In patient no. 1, an early 2016 MRI was suspicious of nasopharyngeal recurrence and leptomeningeal metastasis, which was supported by high tracer uptake on PSMA PET/CT one month later (SUVmax 7.06 and 8.71 respectively). Unfortunately, a biopsy specimen of this area contained no tumour tissue and histopathological samples of the leptomeningeal lesions were not obtained. The primary tumour of patient no. 4 was weakly positive on PSMA immunohistochemistry. The early 2015 local recurrence, diagnosed on previous MRI, depicted no tracer uptake on 2016 PSMA PET/CT, probably because it was previously treated by stereotactic radiotherapy. Based on this PSMA PET/CT, it is therefore not entirely clear whether the reported local abnormalities indicate recurrent disease or should be classified as post-irradiation effects. In addition, there was intracranial and vertebral PSMA-ligand uptake, highly suspicious of distant metastases. Histopathological confirmation of these lesions was not sought due to their location.

New treatment option

As shown in this series, recurrent and metastatic disease is a relevant issue in AdCC patients. As a result, survival rates have not improved over the past decades, as no progress has been made in developing new treatment modalities. Disease specific survival is mainly affected by stage, margin status and histopathological grade, i.e. a solid growth pattern, and subsequent to these the occurrence of distant metastasis. Postoperative radiotherapy does improve locoregional control, but does not affect survival [8, 10, 42]. In advanced metastatic castration-resistant prostate carcinoma, patients are now receiving a radionuclide tumour-specific treatment directed against PSMA-overexpressing prostate cancer cells. With this therapy, a PSMA-ligand is labelled with the β-emitter lutetium-177 which causes internal radiation [43]. The results are encouraging with a ≥ 50% decrease of plasma prostate-specific antigen (PSA) in 45% of patients after one cycle of 177Lu-PSMA-617, as well as a decrease of SUVmax on PET/CT [43, 44]. Treatment with this radionuclide was deemed to be safe and well tolerated in a large multicenter retrospective study. Bone-marrow depression, renal failure and xerostomia are reported side-effects [44]. In comparison with PSMA PET/CT imaging of prostate cancer, using the same radiotracer, prostate cancer tumour lesions have an average SUVmax of 13.3 ± 14.6 (range 0.7–122.5) [45]. Uptake of PSMA-tracer in AdCC, given our results, is considered moderate. Therefore, we are currently evaluating whether this 177Lu-PSMA-617-therapy, using the same therapy regimen and activity which has already shown to be associated with limited adverse effects in prostate cancer, will be as effective in patients suffering from irresectable recurrent and/or metastatic AdCC. In most malignancies, other than prostate cancer, PSMA is localized in the neovasculature [23, 27, 31, 32, 46]. Because the localization of PSMA in AdCC is mainly cytoplasmic or concentrated at the luminal side of the cell membrane, therapy with Alpha-emitting 225Ac-PSMA-617 might also be a viable therapeutic option [47].
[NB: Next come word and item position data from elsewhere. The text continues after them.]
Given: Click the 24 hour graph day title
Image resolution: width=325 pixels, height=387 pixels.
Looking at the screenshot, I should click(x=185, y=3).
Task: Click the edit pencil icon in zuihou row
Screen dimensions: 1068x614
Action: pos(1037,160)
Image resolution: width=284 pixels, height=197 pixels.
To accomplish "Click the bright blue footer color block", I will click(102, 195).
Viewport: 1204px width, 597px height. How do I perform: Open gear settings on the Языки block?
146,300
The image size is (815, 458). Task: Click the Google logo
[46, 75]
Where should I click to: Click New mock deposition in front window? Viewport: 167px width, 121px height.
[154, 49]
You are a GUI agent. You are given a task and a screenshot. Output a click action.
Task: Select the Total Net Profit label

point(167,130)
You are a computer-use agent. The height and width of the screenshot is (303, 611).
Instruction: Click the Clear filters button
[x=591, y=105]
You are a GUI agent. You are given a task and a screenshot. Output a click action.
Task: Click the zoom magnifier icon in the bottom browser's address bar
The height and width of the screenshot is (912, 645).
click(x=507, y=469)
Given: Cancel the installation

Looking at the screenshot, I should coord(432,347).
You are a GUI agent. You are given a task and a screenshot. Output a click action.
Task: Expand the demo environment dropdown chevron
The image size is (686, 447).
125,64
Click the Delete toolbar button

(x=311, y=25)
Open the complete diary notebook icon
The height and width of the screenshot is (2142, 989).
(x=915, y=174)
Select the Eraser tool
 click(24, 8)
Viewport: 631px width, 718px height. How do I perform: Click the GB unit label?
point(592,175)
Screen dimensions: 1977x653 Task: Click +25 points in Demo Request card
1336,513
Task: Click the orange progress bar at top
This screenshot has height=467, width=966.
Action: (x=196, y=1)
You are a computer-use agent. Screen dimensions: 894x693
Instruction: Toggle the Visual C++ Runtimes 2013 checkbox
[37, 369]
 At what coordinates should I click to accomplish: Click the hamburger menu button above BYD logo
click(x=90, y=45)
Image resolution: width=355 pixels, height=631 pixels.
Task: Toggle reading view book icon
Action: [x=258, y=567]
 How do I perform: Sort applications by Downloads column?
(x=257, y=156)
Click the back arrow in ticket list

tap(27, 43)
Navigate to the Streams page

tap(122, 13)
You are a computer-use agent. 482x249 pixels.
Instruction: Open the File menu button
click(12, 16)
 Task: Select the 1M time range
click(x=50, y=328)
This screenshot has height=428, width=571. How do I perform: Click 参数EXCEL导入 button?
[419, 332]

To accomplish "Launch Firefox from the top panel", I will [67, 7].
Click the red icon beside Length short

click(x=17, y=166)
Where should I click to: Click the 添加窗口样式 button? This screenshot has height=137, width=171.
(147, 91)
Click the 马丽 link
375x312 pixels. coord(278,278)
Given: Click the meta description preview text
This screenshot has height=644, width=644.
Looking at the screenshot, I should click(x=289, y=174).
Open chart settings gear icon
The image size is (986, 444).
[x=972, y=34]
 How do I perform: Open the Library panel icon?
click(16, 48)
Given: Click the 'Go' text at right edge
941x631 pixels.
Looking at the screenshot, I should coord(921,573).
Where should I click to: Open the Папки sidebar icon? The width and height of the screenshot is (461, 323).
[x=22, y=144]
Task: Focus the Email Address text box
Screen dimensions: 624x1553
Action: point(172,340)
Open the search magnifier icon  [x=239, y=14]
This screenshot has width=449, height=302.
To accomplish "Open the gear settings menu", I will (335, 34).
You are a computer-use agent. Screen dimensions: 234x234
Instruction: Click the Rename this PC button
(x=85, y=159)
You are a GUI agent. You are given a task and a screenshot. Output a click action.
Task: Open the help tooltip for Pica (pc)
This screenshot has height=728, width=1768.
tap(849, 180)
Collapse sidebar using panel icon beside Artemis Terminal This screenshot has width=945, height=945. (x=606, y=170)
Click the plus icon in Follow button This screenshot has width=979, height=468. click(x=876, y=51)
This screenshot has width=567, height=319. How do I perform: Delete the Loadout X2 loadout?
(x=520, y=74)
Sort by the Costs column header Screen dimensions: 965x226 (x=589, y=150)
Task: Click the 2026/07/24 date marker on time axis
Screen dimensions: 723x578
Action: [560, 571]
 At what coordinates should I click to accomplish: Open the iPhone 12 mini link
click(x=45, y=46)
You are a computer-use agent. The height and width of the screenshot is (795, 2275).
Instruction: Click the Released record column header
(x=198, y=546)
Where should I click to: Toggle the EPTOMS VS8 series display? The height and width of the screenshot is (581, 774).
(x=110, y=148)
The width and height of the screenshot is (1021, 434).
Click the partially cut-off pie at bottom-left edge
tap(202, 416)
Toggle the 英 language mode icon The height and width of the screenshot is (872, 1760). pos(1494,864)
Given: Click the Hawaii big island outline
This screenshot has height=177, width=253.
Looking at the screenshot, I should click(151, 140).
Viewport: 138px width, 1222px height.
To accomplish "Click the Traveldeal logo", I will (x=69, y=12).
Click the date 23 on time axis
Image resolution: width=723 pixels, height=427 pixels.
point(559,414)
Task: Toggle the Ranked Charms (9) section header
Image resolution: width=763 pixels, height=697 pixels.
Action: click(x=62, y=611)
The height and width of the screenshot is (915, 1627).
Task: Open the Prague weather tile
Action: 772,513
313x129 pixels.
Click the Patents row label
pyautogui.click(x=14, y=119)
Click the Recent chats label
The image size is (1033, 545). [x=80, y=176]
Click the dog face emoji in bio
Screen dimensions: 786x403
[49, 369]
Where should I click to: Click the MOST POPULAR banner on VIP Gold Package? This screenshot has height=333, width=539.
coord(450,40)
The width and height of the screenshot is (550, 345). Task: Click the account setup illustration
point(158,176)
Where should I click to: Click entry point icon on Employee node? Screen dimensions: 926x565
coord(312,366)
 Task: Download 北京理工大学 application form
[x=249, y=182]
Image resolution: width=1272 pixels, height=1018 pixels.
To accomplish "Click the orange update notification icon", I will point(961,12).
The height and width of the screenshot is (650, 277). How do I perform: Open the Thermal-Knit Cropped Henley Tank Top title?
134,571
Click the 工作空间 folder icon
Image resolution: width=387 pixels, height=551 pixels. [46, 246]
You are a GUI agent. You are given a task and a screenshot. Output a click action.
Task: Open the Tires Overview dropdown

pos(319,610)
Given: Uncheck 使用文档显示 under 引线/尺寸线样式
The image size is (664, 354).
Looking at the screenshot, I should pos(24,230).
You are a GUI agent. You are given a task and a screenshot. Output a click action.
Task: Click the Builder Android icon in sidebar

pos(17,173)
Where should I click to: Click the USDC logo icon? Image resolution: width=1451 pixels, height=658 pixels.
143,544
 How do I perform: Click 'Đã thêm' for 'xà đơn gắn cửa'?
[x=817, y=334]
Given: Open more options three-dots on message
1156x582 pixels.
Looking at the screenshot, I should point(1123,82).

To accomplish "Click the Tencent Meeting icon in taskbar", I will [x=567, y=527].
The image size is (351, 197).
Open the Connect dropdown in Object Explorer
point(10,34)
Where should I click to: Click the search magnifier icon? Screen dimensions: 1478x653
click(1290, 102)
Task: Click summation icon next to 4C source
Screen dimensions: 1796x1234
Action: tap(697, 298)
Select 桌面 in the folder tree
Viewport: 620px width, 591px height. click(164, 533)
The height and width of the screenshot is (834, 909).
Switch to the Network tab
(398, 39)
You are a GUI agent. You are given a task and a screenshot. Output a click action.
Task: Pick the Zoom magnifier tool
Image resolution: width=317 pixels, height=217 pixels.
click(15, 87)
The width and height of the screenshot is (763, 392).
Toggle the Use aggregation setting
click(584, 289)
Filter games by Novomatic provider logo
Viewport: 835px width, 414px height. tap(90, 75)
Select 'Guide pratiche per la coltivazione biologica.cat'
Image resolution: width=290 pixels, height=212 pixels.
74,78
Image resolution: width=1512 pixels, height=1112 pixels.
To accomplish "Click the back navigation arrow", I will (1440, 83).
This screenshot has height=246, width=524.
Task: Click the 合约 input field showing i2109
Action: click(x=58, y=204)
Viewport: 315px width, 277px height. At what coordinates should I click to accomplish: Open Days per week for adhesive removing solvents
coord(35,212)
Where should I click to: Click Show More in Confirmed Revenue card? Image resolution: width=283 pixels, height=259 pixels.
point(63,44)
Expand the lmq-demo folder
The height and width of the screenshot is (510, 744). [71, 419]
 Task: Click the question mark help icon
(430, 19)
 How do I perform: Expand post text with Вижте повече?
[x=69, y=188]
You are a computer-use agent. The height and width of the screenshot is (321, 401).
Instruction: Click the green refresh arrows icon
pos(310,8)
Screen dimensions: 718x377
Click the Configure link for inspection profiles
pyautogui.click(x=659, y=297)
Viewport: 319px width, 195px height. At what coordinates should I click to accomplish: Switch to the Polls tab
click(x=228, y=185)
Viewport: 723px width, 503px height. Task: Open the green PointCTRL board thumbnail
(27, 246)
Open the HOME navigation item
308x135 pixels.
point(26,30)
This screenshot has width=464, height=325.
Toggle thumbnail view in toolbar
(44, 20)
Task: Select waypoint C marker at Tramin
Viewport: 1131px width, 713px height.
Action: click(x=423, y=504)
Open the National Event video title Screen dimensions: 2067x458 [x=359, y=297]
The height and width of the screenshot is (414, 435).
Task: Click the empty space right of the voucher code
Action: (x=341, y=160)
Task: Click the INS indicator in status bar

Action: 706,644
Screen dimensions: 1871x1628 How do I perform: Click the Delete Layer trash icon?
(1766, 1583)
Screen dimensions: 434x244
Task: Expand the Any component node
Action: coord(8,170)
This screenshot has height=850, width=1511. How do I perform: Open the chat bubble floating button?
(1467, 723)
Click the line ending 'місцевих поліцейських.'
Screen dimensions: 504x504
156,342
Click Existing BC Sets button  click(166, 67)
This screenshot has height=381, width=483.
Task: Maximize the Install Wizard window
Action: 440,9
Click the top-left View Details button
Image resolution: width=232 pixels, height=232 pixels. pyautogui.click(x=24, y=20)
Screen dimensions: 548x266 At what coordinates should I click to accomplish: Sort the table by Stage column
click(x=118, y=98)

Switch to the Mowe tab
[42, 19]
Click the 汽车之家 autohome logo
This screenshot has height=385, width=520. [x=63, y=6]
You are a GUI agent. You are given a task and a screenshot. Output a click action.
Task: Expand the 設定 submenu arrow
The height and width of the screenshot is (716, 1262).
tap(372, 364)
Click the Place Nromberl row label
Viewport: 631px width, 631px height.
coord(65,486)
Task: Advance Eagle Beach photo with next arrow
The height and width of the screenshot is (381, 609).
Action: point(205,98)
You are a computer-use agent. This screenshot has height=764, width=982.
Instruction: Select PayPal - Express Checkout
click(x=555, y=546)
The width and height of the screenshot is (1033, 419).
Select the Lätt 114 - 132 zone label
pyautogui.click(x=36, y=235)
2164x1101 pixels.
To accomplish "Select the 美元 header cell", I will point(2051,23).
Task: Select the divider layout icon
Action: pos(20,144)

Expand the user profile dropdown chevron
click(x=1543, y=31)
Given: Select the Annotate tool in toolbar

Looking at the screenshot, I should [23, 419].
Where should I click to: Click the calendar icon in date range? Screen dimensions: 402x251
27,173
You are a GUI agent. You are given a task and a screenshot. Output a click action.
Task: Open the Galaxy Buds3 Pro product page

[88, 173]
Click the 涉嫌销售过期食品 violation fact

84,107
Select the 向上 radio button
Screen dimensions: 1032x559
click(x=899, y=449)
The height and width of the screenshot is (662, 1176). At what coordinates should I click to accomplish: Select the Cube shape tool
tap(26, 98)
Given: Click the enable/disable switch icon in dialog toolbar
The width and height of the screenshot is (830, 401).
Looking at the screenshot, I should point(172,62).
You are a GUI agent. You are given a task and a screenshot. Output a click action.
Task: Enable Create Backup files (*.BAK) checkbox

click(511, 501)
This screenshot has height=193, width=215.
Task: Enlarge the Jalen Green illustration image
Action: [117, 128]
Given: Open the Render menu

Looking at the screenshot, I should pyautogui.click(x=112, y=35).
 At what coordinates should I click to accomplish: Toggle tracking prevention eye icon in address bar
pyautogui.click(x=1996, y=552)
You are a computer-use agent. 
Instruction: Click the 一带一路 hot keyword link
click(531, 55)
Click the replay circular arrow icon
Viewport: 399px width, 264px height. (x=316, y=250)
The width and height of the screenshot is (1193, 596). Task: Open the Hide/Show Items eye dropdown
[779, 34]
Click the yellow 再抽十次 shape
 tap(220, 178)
This study has some limitations. As this was a retrospective analysis, in five recurrent lesions of four patients PSMA PET/CT was not available at the time of diagnosis. However, only two recurrent cases had no PSMA PET imaging at all, and moreover all PSMA PET/CTs showed concordant positive tracer uptake. More importantly, only two patients suspected of recurrence underwent concurrent FDG PET/CT, of which one was suggested to have disease recurrence and one was underestimated as physiological uptake. In detection of distant sites, eight patients with eleven sites were detected by PSMA PET/CT, of which two could be compared to FDG PET/CT and showed similar tracer accumulation. The results of this study should be interpreted as a preliminary descriptive analysis of PSMA in these tumours. The additive value of PSMA PET/CT over FDG PET/CT needs to be further investigated.

Conclusion

PSMA PET/CT is able to detect and visualize local recurrent and distant metastatic AdCC. Additionally, PSMA-specific targeting is supported by high PSMA expression on immunohistochemistry. When compared to FDG PET/CT, we found concordant tracer uptake without underdiagnosing clinically relevant disease progression of both local recurrence and distant metastasis.